Weekly Update

The booming rooftop solar industry

Remember a few years ago when Solyndra went under, solar manufacturers in Europe were tanking and complaints about China dumping their excess panels on the U.S. market were the shape of the news. What a difference a few years make.

Now the conversation is squarely focused on real business competitive questions, namely how to lower supply chain and operational costs amid a booming market where the company that lowers costs the quickest wins.

SolarCity is dominating the rooftop market. And when it turned in its most recent quarter, which saw both revenue and losses grow as the company invests heavily to lock up the market, we got a pretty good picture of the cost breakdown for the company.

Ucilia Wang writes:

SolarCity’s chief operating officer, Tanguy Serra, gave a breakdown of three major areas of cost — installation, sales and administration/overhead — during an earnings call with analysts on Thursday.

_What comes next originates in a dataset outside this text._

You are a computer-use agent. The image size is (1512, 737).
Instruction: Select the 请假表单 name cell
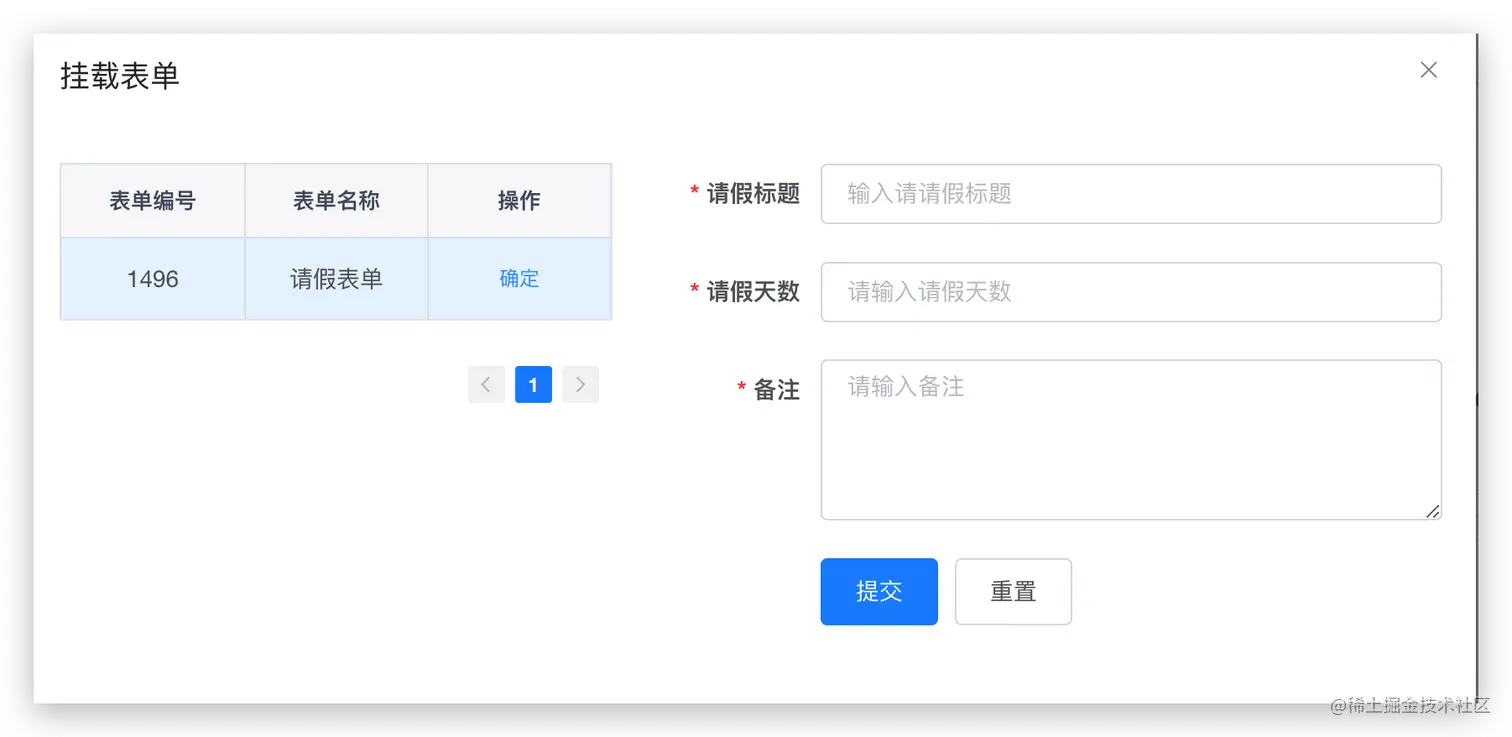pos(337,279)
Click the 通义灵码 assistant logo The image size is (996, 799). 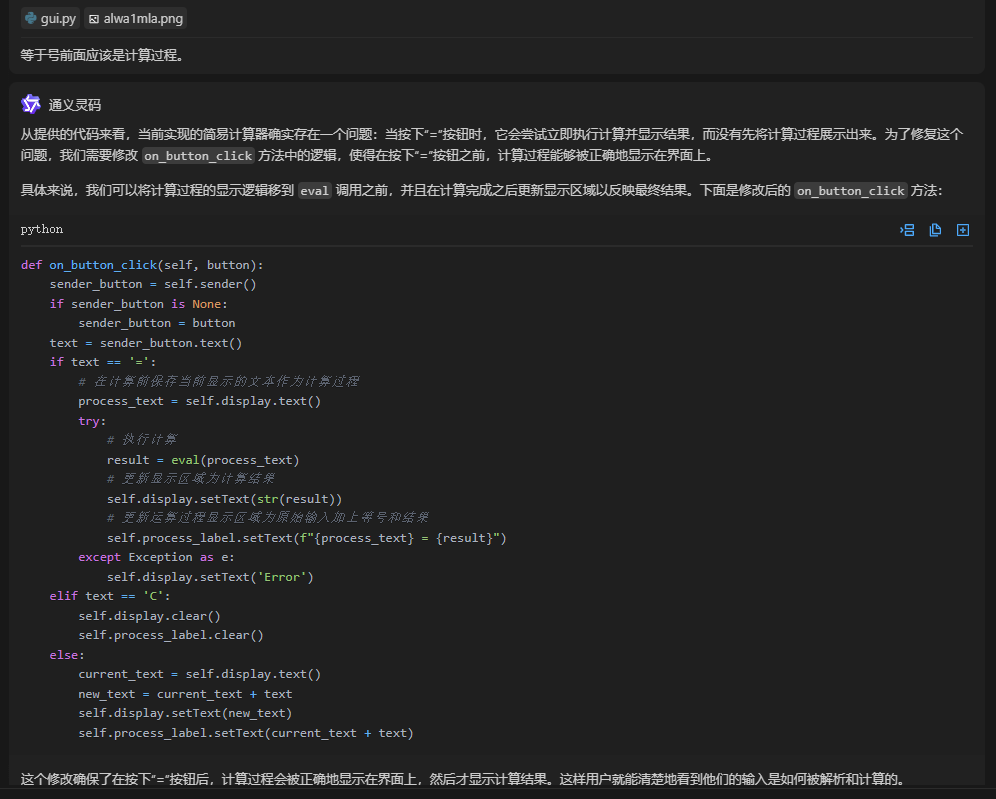[31, 104]
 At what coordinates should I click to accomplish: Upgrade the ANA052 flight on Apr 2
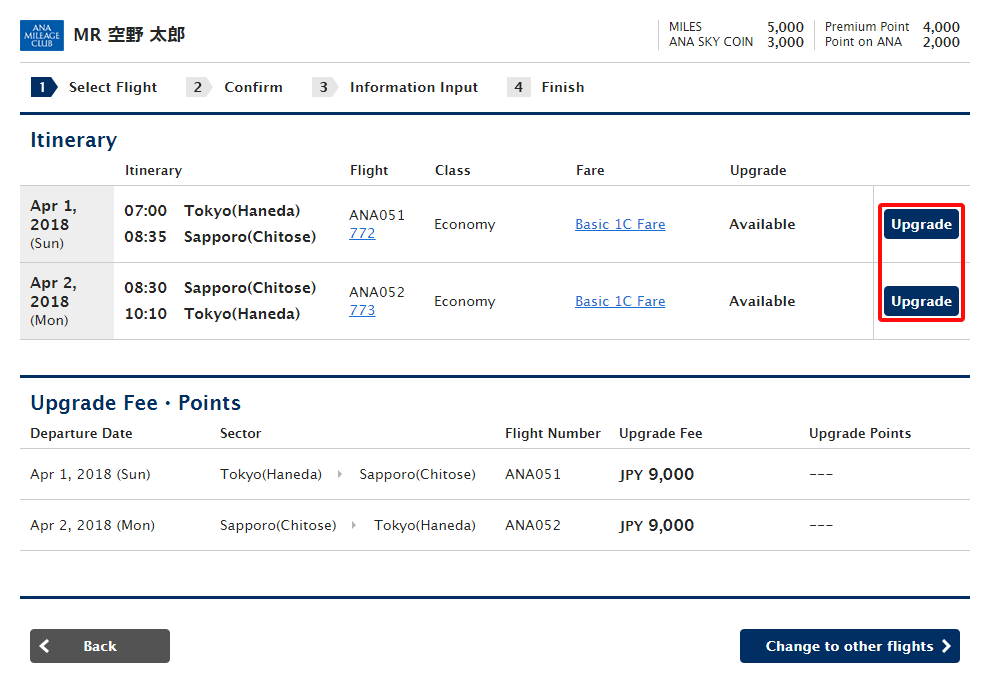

The total cost that combined all three areas reached $3.03 per watt during the second quarter, with installation accounting for $2.29 per watt.

The sales costs were $0.48 per watt during the second quarter while the overhead was $0.26 per watt. Serra didn’t give a comparison to previous costs for these three areas except that the installation cost was $3.16 per watt when the company went public.

What’s interesting to me about those figures is that sales costs still remain high at almost 16 percent of costs. SolarCity is working on lowering that and acquired Paramount Solar last August for $120 million.  The idea was to bring on a virtual sales organization to try and lower those costs. There may well be an incremental benefit of bringing in house that type of sales and marketing arm.

And that lowering of costs is important in squaring off against privately held competitors, Vivint and Verengo (Reuters has reported that Vivint filed confidentially to go public). But in terms of competition with utility scale solar, the funny thing is that utility solar should have much lower sales costs because it doesn’t have to deal with marketing to consumers yet rooftop solar remains competitive and is getting ever more competitive.

Utility solar should theoretically offer more price competitive solar if it could actually sell a differentiated product to interested consumers. Like if a utility customer you could easily get solar power guaranteed at a specific rate. Environmentally conscious businesses are increasingly becoming a utility customer that may want to know where it’s power is sourced.

But the reality is that utility electricity rates remain higher than rooftop solar in most markets that SolarCity is targeting, places like Hawaii, Arizona, California and Nevada where sunshine is abundant and retail electricity rates are relatively high. The reasons for utility rates being high are many but have to do with everything from unions to infrastructure costs related to managing distribution and transmission.

And even if sales/marketing costs remain stubbornly high, SolarCity is doing what it can to lower installation costs. It acquired solar panel startup Silevo and is planning a solar panel factory in New York to further drive the margins of solar panel makers out of the value chain. The high solar conversion rates of Silevo were also likely attractive to SolarCity as it tries to differentiate itself in the rooftop market.

Going forward, SolarCity in modeling over 500 megawatts of installed solar next year and almost a gigawatt in 2015. The rooftop solar market is booming, having grown 60 percent last year, and traditional energy players like NRG Energy have taken notice, eager to enter the market.  Utilities entering the rooftop market hasn’t been ruled out either, as some innovative utilities consider that it may be better to join them than to fight them.

Still, from where I sit, SolarCity is still way out ahead. Utilities and energy companies may have access to capital and engineering expertise, but SolarCity still has a significant head start and is getting increasingly efficient at using acquisitions to focus on driving down costs. That makes for a difficult competitor.